Washington -- Ministers from industrialized and selected developing countries will hold two sessions in Paris in mid-May to review progress so far in World Trade Organization (WTO) negotiations, a State Department official says.

The first session comes early May 16 as part of the second day program of the 30-member Organization for Economic Cooperation and Development (OECD) annual ministers' meeting, the official said in a May 9 interview.

He said the OECD has invited ministers from more than a dozen non-member countries and markets to participate in the session on trade and development. Invited were ministers from Argentina, Brazil, Chile, China, Hong Kong, India, Indonesia, Kenya, Russia, Senegal, Singapore, South Africa and Uganda.

U.S. Trade Representative Robert Zoellick is expected to focus in part on the importance of moving forward successfully in the negotiation to remove barriers to agricultural trade, he said.
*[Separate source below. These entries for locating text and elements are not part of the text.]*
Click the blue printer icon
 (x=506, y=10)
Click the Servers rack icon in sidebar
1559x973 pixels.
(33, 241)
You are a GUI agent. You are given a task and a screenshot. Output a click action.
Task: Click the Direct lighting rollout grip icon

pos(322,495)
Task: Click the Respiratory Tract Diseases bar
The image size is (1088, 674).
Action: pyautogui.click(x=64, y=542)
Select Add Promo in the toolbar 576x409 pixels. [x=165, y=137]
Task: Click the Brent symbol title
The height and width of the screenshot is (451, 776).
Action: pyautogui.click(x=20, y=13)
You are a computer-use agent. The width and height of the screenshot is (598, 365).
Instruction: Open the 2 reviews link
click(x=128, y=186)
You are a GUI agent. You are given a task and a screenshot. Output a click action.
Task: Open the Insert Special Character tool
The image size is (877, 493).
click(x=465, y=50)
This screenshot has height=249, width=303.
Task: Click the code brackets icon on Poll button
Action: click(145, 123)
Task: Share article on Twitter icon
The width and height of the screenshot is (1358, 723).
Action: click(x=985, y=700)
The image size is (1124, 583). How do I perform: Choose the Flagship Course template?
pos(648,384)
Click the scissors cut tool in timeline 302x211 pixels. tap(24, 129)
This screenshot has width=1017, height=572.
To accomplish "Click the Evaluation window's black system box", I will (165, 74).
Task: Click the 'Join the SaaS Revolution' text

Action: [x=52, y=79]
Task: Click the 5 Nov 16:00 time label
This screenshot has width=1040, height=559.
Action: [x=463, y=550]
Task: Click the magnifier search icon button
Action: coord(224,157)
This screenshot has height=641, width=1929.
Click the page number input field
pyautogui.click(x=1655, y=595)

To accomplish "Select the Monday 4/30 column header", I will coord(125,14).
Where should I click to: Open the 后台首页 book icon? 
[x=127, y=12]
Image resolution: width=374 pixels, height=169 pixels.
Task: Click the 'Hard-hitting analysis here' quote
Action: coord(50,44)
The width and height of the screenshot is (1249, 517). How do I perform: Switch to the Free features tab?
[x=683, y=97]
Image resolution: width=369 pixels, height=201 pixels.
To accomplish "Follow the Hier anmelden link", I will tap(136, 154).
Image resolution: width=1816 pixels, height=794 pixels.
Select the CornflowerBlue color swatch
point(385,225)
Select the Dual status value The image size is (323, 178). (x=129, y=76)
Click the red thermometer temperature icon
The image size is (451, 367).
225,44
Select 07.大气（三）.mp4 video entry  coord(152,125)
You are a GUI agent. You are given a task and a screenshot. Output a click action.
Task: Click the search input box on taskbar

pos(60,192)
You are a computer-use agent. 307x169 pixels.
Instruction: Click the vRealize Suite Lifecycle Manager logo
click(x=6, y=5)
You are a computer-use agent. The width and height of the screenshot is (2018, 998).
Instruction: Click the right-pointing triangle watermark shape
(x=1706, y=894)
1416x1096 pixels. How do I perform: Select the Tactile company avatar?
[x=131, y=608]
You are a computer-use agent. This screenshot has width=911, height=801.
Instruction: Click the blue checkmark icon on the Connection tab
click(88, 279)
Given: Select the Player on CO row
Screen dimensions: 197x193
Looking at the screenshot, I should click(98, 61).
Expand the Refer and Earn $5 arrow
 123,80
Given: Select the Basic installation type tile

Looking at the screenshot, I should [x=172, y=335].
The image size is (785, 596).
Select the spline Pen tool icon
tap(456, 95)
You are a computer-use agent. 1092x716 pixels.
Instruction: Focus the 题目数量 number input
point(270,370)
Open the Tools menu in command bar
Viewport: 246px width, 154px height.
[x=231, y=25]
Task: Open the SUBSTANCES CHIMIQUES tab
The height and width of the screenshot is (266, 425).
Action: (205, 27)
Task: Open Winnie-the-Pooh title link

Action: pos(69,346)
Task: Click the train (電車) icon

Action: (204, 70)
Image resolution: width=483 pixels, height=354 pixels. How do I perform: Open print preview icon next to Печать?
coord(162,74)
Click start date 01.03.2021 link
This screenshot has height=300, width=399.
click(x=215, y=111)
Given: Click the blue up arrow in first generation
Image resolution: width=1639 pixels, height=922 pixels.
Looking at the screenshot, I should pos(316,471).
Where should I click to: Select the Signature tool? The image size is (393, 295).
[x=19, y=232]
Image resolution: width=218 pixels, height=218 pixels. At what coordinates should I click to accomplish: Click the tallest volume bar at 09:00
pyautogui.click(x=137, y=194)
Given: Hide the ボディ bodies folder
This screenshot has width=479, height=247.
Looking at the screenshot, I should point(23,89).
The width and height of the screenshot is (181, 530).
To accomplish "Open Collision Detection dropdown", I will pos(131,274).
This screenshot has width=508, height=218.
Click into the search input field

The official indicated he expected discussion of the farm bill that passed the U.S. Congress just May 8, a bill embraced by President Bush that will substantially increase government subsidies to U.S. farmers.

He emphasized that the farm bill subsidies will not exceed the cap set for the United States under the existing WTO agreement and will still represent much less subsidization than that spent in the European Union (EU) and Japan, for example.

He said also the farm bill demonstrates forcefully the importance of negotiating a WTO agreement to bring subsidies down.

Zoellick and Andrew Natsios, head of the U.S. Agency for International Development, are expected to emphasize the importance of developing country participation in WTO negotiations, he said.

The official said the U.S. delegation will also reiterate the message from the March UN International Conference on Financing and Development in Monterrey, Mexico -- that actions taken by developing countries to free up and use their own resources are as important as grants and loans from wealthy countries.

He said he expected no new initiatives on development out of the OECD meeting. Development issues are expected to get more attention at the World Food Summit in Rome and G-8 annual summit meeting in Canada, both in June, and at the Johannesburg World Summit on Sustainable Development starting in August.

When the OECD meeting ends, trade ministers from some OECD and some non-OECD countries will participate in another session, a briefing by WTO Director-General Mike Moore, an Office of the U.S. Trade Representative (USTR) official said.

Besides reviewing progress in the negotiations, the USTR official said, Moore is expected to discuss progress on technical assistance and capacity building for developing countries and preparations for the WTO ministers' meeting in mid-2003.

Leading the U.S. delegation to the OECD meeting will be Glenn Hubbard, chairman of the president's Council of Economic Advisers (CEA). The State Department official said one of the issues scheduled for discussion May 15 relates in part to the Enron scandal in the United States -- the risks to the international system from corporate misbehavior.